# GIVEN INSTRUCTION:
Rewrite all of the records below, replacing every occurrence of "GUI agent" with "UI agent" and leaving everything else unchanged.

# EXTRACTED INFORMATION:

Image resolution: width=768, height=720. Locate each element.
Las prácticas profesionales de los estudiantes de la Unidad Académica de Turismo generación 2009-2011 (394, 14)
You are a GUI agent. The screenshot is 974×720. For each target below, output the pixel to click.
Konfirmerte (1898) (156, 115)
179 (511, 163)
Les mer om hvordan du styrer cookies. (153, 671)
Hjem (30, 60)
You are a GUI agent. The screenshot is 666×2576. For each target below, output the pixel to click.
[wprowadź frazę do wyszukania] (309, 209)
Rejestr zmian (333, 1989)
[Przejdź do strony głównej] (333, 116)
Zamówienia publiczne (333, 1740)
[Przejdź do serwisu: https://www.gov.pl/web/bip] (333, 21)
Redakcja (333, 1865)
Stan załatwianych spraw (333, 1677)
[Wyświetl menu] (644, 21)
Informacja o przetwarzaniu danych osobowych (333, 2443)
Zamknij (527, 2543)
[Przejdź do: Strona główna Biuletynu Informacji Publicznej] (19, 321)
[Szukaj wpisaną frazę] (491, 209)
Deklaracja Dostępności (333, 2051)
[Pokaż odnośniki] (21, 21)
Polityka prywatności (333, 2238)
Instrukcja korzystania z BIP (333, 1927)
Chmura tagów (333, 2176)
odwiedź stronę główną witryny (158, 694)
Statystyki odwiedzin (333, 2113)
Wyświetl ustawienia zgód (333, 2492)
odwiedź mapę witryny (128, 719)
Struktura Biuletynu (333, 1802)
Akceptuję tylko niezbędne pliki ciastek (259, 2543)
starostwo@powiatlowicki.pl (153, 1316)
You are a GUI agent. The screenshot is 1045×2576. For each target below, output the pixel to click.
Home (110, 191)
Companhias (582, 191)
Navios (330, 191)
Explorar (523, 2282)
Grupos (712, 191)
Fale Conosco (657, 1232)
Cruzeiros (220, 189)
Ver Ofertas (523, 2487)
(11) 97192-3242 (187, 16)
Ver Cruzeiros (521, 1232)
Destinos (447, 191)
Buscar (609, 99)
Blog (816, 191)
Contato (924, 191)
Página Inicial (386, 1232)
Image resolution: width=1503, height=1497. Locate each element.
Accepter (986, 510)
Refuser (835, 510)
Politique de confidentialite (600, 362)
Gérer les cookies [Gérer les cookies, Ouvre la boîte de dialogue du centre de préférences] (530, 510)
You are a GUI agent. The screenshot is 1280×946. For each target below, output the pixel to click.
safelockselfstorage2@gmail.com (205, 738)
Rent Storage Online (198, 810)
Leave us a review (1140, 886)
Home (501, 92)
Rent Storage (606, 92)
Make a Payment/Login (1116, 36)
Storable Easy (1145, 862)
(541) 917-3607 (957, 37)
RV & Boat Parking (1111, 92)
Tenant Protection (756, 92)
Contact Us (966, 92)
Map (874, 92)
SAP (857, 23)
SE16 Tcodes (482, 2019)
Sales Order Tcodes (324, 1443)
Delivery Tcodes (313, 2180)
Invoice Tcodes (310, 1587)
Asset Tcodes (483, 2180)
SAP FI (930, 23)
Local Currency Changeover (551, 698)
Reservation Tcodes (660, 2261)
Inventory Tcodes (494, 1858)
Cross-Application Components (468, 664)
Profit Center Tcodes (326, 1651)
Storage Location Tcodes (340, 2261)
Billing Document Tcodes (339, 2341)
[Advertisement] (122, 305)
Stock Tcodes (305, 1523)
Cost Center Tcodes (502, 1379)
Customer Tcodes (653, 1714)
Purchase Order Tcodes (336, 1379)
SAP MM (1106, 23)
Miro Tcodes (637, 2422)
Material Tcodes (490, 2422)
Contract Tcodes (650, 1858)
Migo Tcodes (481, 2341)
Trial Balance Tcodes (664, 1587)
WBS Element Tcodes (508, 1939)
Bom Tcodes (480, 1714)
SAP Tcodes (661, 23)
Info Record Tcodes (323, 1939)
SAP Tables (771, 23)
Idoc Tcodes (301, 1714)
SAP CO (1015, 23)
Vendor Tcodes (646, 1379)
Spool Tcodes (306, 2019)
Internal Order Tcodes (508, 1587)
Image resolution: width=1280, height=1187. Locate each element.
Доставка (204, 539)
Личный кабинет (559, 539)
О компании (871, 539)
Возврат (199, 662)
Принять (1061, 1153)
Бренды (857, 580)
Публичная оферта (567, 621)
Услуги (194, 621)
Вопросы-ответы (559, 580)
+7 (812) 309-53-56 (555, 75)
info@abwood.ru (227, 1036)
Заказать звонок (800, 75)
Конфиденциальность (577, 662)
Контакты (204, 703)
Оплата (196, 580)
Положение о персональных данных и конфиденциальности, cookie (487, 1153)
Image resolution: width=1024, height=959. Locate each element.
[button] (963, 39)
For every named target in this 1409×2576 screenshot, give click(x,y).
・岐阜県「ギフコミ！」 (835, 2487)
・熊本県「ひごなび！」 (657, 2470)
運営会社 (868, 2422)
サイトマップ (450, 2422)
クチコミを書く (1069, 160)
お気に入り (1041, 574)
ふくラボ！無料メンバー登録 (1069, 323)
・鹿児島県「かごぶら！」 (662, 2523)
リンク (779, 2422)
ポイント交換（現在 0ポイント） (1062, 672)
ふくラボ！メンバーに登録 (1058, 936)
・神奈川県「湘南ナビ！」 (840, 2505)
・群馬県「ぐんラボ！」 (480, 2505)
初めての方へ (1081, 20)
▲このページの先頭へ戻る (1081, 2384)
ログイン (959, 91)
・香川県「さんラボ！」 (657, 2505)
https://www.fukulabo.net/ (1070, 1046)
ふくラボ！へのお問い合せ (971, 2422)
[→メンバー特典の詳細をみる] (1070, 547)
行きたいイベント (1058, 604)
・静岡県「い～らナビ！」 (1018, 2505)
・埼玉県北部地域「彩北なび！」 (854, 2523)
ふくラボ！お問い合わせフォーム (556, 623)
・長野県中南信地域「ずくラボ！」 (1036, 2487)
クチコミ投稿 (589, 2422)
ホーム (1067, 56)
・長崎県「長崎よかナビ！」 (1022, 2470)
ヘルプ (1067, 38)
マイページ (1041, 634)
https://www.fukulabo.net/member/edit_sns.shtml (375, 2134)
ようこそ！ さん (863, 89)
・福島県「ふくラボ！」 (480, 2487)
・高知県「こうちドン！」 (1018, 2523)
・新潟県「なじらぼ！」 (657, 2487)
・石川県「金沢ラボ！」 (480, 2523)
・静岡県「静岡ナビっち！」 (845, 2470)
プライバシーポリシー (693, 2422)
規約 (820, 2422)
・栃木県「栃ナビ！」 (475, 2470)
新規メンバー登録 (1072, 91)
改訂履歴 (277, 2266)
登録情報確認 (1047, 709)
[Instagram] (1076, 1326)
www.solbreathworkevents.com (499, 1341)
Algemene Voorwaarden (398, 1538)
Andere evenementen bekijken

# ANSWER TO THE TASK:
Image resolution: width=768, height=720. Locate each element.
Las prácticas profesionales de los estudiantes de la Unidad Académica de Turismo generación 2009-2011 (394, 14)
You are a UI agent. The screenshot is 974×720. For each target below, output the pixel to click.
Konfirmerte (1898) (156, 115)
179 (511, 163)
Les mer om hvordan du styrer cookies. (153, 671)
Hjem (30, 60)
You are a UI agent. The screenshot is 666×2576. For each target below, output the pixel to click.
[wprowadź frazę do wyszukania] (309, 209)
Rejestr zmian (333, 1989)
[Przejdź do strony głównej] (333, 116)
Zamówienia publiczne (333, 1740)
[Przejdź do serwisu: https://www.gov.pl/web/bip] (333, 21)
Redakcja (333, 1865)
Stan załatwianych spraw (333, 1677)
[Wyświetl menu] (644, 21)
Informacja o przetwarzaniu danych osobowych (333, 2443)
Zamknij (527, 2543)
[Przejdź do: Strona główna Biuletynu Informacji Publicznej] (19, 321)
[Szukaj wpisaną frazę] (491, 209)
Deklaracja Dostępności (333, 2051)
[Pokaż odnośniki] (21, 21)
Polityka prywatności (333, 2238)
Instrukcja korzystania z BIP (333, 1927)
Chmura tagów (333, 2176)
odwiedź stronę główną witryny (158, 694)
Statystyki odwiedzin (333, 2113)
Wyświetl ustawienia zgód (333, 2492)
odwiedź mapę witryny (128, 719)
Struktura Biuletynu (333, 1802)
Akceptuję tylko niezbędne pliki ciastek (259, 2543)
starostwo@powiatlowicki.pl (153, 1316)
You are a UI agent. The screenshot is 1045×2576. For each target below, output the pixel to click.
Home (110, 191)
Companhias (582, 191)
Navios (330, 191)
Explorar (523, 2282)
Grupos (712, 191)
Fale Conosco (657, 1232)
Cruzeiros (220, 189)
Ver Ofertas (523, 2487)
(11) 97192-3242 (187, 16)
Ver Cruzeiros (521, 1232)
Destinos (447, 191)
Buscar (609, 99)
Blog (816, 191)
Contato (924, 191)
Página Inicial (386, 1232)
Image resolution: width=1503, height=1497. Locate each element.
Accepter (986, 510)
Refuser (835, 510)
Politique de confidentialite (600, 362)
Gérer les cookies [Gérer les cookies, Ouvre la boîte de dialogue du centre de préférences] (530, 510)
You are a UI agent. The screenshot is 1280×946. For each target below, output the pixel to click.
safelockselfstorage2@gmail.com (205, 738)
Rent Storage Online (198, 810)
Leave us a review (1140, 886)
Home (501, 92)
Rent Storage (606, 92)
Make a Payment/Login (1116, 36)
Storable Easy (1145, 862)
(541) 917-3607 (957, 37)
RV & Boat Parking (1111, 92)
Tenant Protection (756, 92)
Contact Us (966, 92)
Map (874, 92)
SAP (857, 23)
SE16 Tcodes (482, 2019)
Sales Order Tcodes (324, 1443)
Delivery Tcodes (313, 2180)
Invoice Tcodes (310, 1587)
Asset Tcodes (483, 2180)
SAP FI (930, 23)
Local Currency Changeover (551, 698)
Reservation Tcodes (660, 2261)
Inventory Tcodes (494, 1858)
Cross-Application Components (468, 664)
Profit Center Tcodes (326, 1651)
Storage Location Tcodes (340, 2261)
Billing Document Tcodes (339, 2341)
[Advertisement] (122, 305)
Stock Tcodes (305, 1523)
Cost Center Tcodes (502, 1379)
Customer Tcodes (653, 1714)
Purchase Order Tcodes (336, 1379)
SAP MM (1106, 23)
Miro Tcodes (637, 2422)
Material Tcodes (490, 2422)
Contract Tcodes (650, 1858)
Migo Tcodes (481, 2341)
Trial Balance Tcodes (664, 1587)
WBS Element Tcodes (508, 1939)
Bom Tcodes (480, 1714)
SAP Tcodes (661, 23)
Info Record Tcodes (323, 1939)
SAP Tables (771, 23)
Idoc Tcodes (301, 1714)
SAP CO (1015, 23)
Vendor Tcodes (646, 1379)
Spool Tcodes (306, 2019)
Internal Order Tcodes (508, 1587)
Image resolution: width=1280, height=1187. Locate each element.
Доставка (204, 539)
Личный кабинет (559, 539)
О компании (871, 539)
Возврат (199, 662)
Принять (1061, 1153)
Бренды (857, 580)
Публичная оферта (567, 621)
Услуги (194, 621)
Вопросы-ответы (559, 580)
+7 (812) 309-53-56 (555, 75)
info@abwood.ru (227, 1036)
Заказать звонок (800, 75)
Конфиденциальность (577, 662)
Контакты (204, 703)
Оплата (196, 580)
Положение о персональных данных и конфиденциальности, cookie (487, 1153)
Image resolution: width=1024, height=959. Locate each element.
[button] (963, 39)
For every named target in this 1409×2576 screenshot, give click(x,y).
・岐阜県「ギフコミ！」 (835, 2487)
・熊本県「ひごなび！」 (657, 2470)
運営会社 (868, 2422)
サイトマップ (450, 2422)
クチコミを書く (1069, 160)
お気に入り (1041, 574)
ふくラボ！無料メンバー登録 (1069, 323)
・鹿児島県「かごぶら！」 (662, 2523)
リンク (779, 2422)
ポイント交換（現在 0ポイント） (1062, 672)
ふくラボ！メンバーに登録 (1058, 936)
・神奈川県「湘南ナビ！」 (840, 2505)
・群馬県「ぐんラボ！」 (480, 2505)
初めての方へ (1081, 20)
▲このページの先頭へ戻る (1081, 2384)
ログイン (959, 91)
・香川県「さんラボ！」 (657, 2505)
https://www.fukulabo.net/ (1070, 1046)
ふくラボ！へのお問い合せ (971, 2422)
[→メンバー特典の詳細をみる] (1070, 547)
行きたいイベント (1058, 604)
・静岡県「い～らナビ！」 (1018, 2505)
・埼玉県北部地域「彩北なび！」 (854, 2523)
ふくラボ！お問い合わせフォーム (556, 623)
・長野県中南信地域「ずくラボ！」 (1036, 2487)
クチコミ投稿 (589, 2422)
ホーム (1067, 56)
・長崎県「長崎よかナビ！」 (1022, 2470)
ヘルプ (1067, 38)
マイページ (1041, 634)
https://www.fukulabo.net/member/edit_sns.shtml (375, 2134)
ようこそ！ さん (863, 89)
・福島県「ふくラボ！」 (480, 2487)
・高知県「こうちドン！」 (1018, 2523)
・新潟県「なじらぼ！」 (657, 2487)
・石川県「金沢ラボ！」 (480, 2523)
・静岡県「静岡ナビっち！」 (845, 2470)
プライバシーポリシー (693, 2422)
規約 (820, 2422)
・栃木県「栃ナビ！」 (475, 2470)
新規メンバー登録 (1072, 91)
改訂履歴 (277, 2266)
登録情報確認 (1047, 709)
[Instagram] (1076, 1326)
www.solbreathworkevents.com (499, 1341)
Algemene Voorwaarden (398, 1538)
Andere evenementen bekijken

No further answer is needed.